My brother, David, was under two when our dad went off to war. He, mom and our sister lived with our grandmother during this time.  David loved our Uncle Donald.  He followed him around like a puppy dog until Uncle Donald DeWitt shipped out. One day, he woke up from his nap screaming. Grandma and mom went running in to comfort him. He told them that Uncle Donald was hurt, and they put him in a jeep, and they drove him into the forest, and he was never coming back. David was inconsolable. My grandmother said, she knew right then that her son was dead. David’s dream was a warning for her.

 

It was true. Uncle Donald was fighting in the Battle of the Bulge. There was a company in the U.S. that ran out of gunpowder so they decided to try TNT (excuse me if I have the names of the powders wrong). Uncle Donald’s weapon exploded.  An ambulance was not available, so they put him on the back of a jeep to take him to the field hospital; through the woods. He was DOA.  When they received the death notice, the day of his death was the same day as my brother’s nightmare.

 

My brother was born six years before I was. I understand he liked to spoil me when we were little. I don’t remember much of that but I do remember that he was always there to listen, when the world seemed to be crushing me. I also remember him reading or listening to music. He would come to dinner with his nose in a book. In fact, one day he came out of his bedroom when mom had company, and the company asked her who the boy was, who was visiting. They had been to our home several times but he was always in his bedroom reading and they had no idea she had a son.

 

David went off to the Air Force and became a phlebotomist. Mr. Nasty Nice would draw blood, take bodily fluids, and test them. In those days, I believe they just put their thumb over the end of the test tube and shook it up.  However, you would incur his wrath if you took a drink out of his water glass.

 

 

When he signed up for military service, he got the deal to pick where he would be stationed after basic training. As any sane person would do, he chose Hawaii. He actually spent the last years of his service at Ernest Harmon Air Force Base in Newfoundland. The Air Force has quite a sense of irony, doesn’t it?

 

After he left the Air Force, my brother worked at a hospital lab in Illinois.
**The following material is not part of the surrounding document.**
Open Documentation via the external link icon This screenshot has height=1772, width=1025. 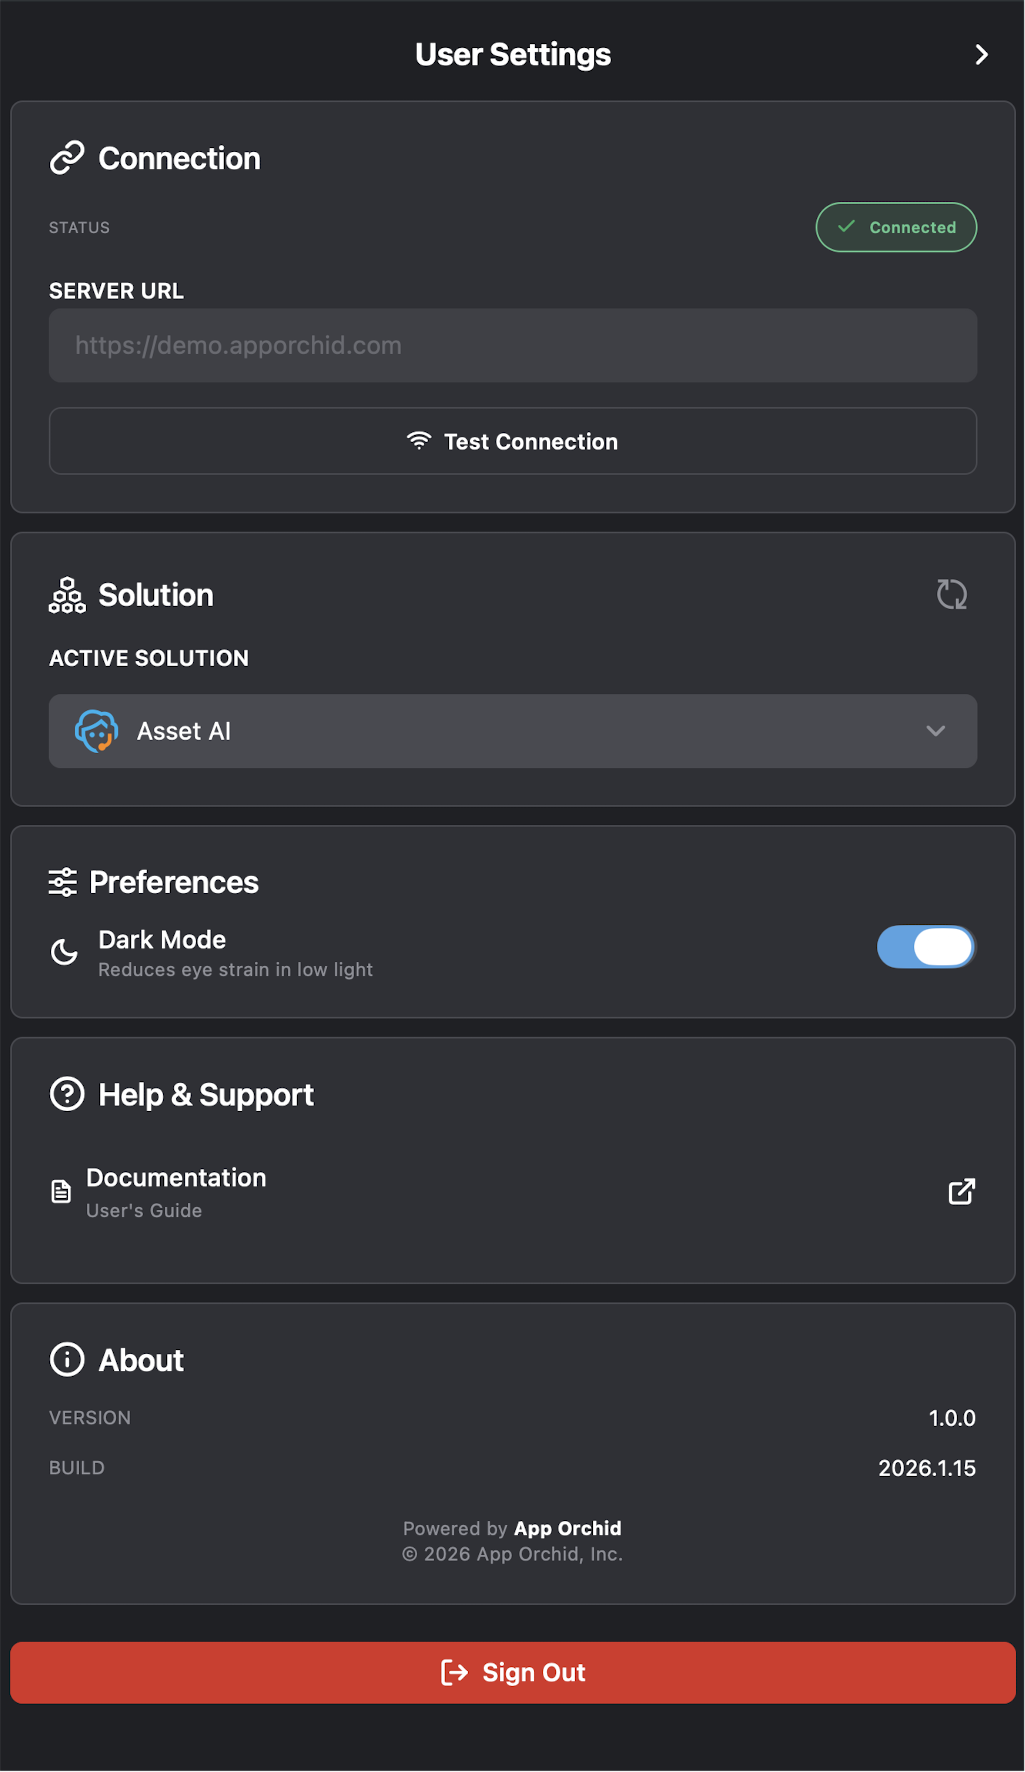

His co-worker invited him to dinner one night and introduced him to her daughter, Terri. They married and had four wonderful kids. He was head of the lab at St. Margaret’s Hospital in Hammond, Indiana, until he got involved with computers.  It was a passion for him and when he became ill, he was able to work from home as he became more ill.

 

Non-Hodgkins Lymphoma took his life.  He fought it for two years.  As the disease progressed and the treatments took their tole, he developed a cough. One of the few things he could enjoy was eating lunch with friends in the hospital cafeteria. One day he was coughing in line and another hospital employee told him, “If you are that sick, you shouldn’t be here.” I kind of understand, but he wasn’t infectious and for the rest of the time he had left on earth, he ate lunch alone in his office.  Which was not right either.

 

People tend to panic on their fiftieth birthday. My brother didn’t.  He panicked when he turned forty. This was before they diagnosed his cancer. I joked that he should wait and get upset when he turned fifty. Something in him seemed to know he would never make it to fifty, and he didn’t.  He passed away in 1990. I miss him every single day; especially the rainy ones.